A year after its launch, the French non-profit AI research lab Kyutai showcased what it believes true conversational AI should sound like. At the ai-Pulse conference in Paris, CEO Patrick Perez demonstrated Moshi, a groundbreaking voice AI system released earlier this year that breaks free from the robotic back-and-forth of traditional voice assistants.
"It's about overall communication," Perez explained. Unlike the stilted exchanges we're used to with current voice assistants, Moshi can engage in natural, fluid conversations with proper timing, emotion, and even overlapping speech – just like humans do.
Founded with donations from tech luminaries Xavier Niel, Rodolphe Saadé, and Eric Schmidt, Kyutai is taking an unusual approach in today's AI landscape: by making everything open source. The lab has already released Moshi's model weights and audio codec, which have been downloaded half a million times, along with a detailed 70-page technical report explaining how it all works, Perez said.
The technology behind Moshi represents a fundamental shift in how voice AI operates. Traditional systems use a chain of separate modules: voice detection, speech recognition, language processing, and text-to-speech synthesis. This approach, while functional, loses important emotional nuances and creates unnatural pauses in conversation.
Moshi takes a different path. At its core is a 7-billion-parameter language model called Helium and a state-of-the-art audio codec named Mimi. These work together in what Perez calls a "multi-stream architecture" that can simultaneously process multiple streams of audio and text. The result is "full duplex" communication – Moshi can listen, think, and speak all at once, with a theoretical latency of just 160 milliseconds.
Training such a system was no small feat. The team used 7 million hours of English audio for initial training, then fine-tuned the model using an eclectic mix of data: 2,000 hours of 1990s phone calls, recordings with voice actors, and 200,000 hours of synthetic conversations generated using their own tools.

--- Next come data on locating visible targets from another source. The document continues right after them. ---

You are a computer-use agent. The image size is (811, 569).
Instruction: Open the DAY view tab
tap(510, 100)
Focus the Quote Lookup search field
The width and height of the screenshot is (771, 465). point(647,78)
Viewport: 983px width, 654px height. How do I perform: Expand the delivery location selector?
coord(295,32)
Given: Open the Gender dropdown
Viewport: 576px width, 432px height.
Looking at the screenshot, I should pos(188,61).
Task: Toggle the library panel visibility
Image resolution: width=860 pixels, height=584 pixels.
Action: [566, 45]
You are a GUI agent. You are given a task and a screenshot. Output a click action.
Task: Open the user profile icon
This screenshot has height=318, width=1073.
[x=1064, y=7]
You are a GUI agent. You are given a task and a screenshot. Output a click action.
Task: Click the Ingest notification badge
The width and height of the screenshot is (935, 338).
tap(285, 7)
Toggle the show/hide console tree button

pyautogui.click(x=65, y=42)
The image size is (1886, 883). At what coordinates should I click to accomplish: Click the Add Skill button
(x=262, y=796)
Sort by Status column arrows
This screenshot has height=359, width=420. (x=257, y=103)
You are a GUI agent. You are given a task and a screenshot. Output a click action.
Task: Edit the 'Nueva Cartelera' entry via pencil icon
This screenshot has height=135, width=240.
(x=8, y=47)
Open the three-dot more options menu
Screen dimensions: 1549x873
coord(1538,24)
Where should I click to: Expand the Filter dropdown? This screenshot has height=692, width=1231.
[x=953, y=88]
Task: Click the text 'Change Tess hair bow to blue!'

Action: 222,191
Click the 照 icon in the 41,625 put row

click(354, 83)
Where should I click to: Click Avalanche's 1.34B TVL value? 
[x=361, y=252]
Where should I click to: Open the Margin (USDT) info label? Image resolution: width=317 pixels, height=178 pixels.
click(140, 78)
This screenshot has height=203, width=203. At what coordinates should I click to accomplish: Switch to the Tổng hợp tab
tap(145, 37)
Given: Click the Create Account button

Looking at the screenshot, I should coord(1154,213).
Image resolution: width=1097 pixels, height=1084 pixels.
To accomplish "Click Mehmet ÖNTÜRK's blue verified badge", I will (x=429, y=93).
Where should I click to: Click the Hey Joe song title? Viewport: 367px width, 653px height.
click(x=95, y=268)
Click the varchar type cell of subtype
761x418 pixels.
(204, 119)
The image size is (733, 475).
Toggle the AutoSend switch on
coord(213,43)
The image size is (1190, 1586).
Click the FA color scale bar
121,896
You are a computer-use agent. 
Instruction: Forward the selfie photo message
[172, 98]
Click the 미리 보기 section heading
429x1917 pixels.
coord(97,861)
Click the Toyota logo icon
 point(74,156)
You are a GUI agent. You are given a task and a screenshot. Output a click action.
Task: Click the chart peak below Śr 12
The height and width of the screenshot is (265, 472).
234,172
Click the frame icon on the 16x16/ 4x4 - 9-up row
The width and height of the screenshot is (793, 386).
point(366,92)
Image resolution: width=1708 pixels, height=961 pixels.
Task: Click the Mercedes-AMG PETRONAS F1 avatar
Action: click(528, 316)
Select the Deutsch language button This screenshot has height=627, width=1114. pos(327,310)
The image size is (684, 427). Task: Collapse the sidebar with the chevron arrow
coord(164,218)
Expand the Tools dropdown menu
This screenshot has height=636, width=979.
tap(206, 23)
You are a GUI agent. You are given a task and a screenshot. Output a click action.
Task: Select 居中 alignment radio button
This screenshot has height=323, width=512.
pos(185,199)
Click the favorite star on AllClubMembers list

In live demonstrations, Moshi showed it could engage in natural conversations about images, demonstrate different speaking voices (Moshi-ka and Moshi-ko), and even continue speaking from audio prompts while maintaining consistent style and tone. The system can run on cloud infrastructure with just 200 milliseconds of latency, or even on a MacBook Pro for users prioritizing accessibility or privacy.
"We built it from scratch in six months with a very small team using 1,000 GPUs," Perez noted. "It's really the first voice AI of its type, and it's open."
Looking ahead, Kyutai plans to expand Moshi's capabilities. The team is working on releasing training and fine-tuning code to allow developers to adapt the model to their needs. They're also developing versions that can speak other languages, starting with French. To support this expansion, they're partnering with European media groups to access quality audio and text data in various languages.
The success of Moshi – with its demo already experienced in half a million sessions – suggests there's a strong appetite for more natural and engaging voice AI, he said.
Beyond voice interaction, Moshi demonstrates promising capabilities in other areas, including multi-speaker expressive text-to-speech synthesis and robust audio transcription with timestamps. The system can even engage in conversations about images, suggesting its potential as a broader multimodal AI platform.
Perez said that Kyutai's mission extends beyond just creating impressive technology. The lab's commitment to open science and accessible innovation is just as essential: "AI has become way too important these days to be only developed and operated behind closed doors."